YOUR GOAL: Collect every line in the rows below that contains the string "Activity", and copy each one as it appears.

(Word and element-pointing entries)
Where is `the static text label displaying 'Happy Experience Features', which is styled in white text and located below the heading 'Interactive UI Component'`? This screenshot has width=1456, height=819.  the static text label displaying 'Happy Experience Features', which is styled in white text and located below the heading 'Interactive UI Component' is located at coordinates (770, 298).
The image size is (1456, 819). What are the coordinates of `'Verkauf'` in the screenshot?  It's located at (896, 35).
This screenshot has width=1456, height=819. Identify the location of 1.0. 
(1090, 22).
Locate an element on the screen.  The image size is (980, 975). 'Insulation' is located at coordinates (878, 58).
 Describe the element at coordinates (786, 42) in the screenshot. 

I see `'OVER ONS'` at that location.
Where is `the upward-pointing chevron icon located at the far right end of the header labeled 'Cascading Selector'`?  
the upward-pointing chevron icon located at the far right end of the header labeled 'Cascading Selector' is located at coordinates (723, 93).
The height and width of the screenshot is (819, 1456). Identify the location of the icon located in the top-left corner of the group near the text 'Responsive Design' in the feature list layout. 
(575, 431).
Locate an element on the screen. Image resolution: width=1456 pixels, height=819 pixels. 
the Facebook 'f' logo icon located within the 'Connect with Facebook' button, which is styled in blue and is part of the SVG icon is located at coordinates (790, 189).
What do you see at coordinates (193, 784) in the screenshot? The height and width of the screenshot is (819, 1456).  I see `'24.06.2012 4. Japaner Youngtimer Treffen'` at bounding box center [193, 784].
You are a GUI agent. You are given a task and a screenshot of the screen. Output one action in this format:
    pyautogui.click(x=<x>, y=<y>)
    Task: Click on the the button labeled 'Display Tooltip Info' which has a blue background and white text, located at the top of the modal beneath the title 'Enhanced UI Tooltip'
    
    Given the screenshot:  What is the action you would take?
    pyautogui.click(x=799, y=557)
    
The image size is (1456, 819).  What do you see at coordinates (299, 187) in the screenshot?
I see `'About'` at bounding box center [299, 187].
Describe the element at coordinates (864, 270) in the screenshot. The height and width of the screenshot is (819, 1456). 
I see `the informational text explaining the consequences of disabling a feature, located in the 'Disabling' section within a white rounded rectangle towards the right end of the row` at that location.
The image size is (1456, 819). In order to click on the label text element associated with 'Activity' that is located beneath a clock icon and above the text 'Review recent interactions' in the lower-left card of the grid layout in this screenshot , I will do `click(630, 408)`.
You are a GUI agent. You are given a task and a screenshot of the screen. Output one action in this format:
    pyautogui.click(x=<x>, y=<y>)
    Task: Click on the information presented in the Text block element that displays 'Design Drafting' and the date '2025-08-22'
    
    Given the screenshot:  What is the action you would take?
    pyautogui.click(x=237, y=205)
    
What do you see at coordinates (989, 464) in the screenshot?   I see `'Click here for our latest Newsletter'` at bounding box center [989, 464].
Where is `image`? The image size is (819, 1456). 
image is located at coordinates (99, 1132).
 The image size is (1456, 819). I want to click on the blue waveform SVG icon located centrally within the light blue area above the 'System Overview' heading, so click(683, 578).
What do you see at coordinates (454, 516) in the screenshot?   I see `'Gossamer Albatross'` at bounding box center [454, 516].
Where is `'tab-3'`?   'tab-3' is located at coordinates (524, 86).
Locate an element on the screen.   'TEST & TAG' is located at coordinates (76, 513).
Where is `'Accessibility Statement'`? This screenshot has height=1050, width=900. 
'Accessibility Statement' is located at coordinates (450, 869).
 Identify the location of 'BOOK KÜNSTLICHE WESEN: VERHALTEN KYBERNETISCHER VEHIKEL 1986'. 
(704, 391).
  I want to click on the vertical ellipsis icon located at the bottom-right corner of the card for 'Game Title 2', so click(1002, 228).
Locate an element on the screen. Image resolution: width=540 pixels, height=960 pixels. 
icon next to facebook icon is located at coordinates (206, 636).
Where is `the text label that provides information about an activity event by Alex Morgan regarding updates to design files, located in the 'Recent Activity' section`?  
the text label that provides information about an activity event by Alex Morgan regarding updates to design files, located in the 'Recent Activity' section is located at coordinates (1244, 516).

EXERCISE RESPONSE:
The image size is (1456, 819). In order to click on the label text element associated with 'Activity' that is located beneath a clock icon and above the text 'Review recent interactions' in the lower-left card of the grid layout in this screenshot , I will do `click(630, 408)`.
Where is `the text label that provides information about an activity event by Alex Morgan regarding updates to design files, located in the 'Recent Activity' section`?  
the text label that provides information about an activity event by Alex Morgan regarding updates to design files, located in the 'Recent Activity' section is located at coordinates (1244, 516).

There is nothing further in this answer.